> _PROBLEM TO WORK ON_:
On how many lines of the data below does the word "search" appear? Reply with the number only.

Data items
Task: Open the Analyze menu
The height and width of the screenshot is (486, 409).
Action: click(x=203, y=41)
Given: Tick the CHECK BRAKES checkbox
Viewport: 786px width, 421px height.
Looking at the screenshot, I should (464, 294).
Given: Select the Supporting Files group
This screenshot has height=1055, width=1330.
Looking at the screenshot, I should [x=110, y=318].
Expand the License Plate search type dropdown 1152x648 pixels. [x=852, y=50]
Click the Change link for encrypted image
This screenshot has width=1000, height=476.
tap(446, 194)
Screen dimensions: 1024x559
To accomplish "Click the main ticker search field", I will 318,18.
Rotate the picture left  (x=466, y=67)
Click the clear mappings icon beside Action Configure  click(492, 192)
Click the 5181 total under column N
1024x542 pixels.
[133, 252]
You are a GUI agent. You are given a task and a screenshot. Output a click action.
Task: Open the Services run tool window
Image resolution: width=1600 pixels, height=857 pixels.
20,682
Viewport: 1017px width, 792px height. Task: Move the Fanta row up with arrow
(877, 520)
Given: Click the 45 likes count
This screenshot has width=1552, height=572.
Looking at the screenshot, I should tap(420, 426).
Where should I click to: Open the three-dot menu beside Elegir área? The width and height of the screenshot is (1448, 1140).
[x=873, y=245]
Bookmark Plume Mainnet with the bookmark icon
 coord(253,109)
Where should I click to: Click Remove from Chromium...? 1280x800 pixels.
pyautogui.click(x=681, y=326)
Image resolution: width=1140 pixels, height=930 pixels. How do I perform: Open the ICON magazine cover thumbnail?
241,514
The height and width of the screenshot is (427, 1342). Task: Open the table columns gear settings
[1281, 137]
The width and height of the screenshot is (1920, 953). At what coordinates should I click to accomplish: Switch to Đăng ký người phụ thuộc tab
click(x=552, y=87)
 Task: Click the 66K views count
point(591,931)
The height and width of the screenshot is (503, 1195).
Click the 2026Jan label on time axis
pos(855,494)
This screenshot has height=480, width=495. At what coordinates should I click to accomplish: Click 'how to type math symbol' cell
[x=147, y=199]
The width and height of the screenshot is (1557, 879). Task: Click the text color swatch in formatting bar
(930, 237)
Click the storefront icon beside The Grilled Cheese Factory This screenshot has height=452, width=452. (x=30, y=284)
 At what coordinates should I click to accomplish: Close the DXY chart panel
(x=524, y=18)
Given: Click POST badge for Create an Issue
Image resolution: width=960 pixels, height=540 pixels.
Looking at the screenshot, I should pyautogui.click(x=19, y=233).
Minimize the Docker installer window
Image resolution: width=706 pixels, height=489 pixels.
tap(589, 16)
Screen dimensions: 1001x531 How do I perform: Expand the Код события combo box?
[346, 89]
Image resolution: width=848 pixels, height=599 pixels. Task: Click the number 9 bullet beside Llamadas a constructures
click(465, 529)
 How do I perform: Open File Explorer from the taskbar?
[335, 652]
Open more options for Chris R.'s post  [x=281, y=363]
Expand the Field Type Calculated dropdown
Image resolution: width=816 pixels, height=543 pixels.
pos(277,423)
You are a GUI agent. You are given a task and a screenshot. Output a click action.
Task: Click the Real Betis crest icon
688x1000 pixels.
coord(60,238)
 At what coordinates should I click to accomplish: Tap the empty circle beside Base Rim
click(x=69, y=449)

> _SOLUTION FOR THIS EXERCISE_:
2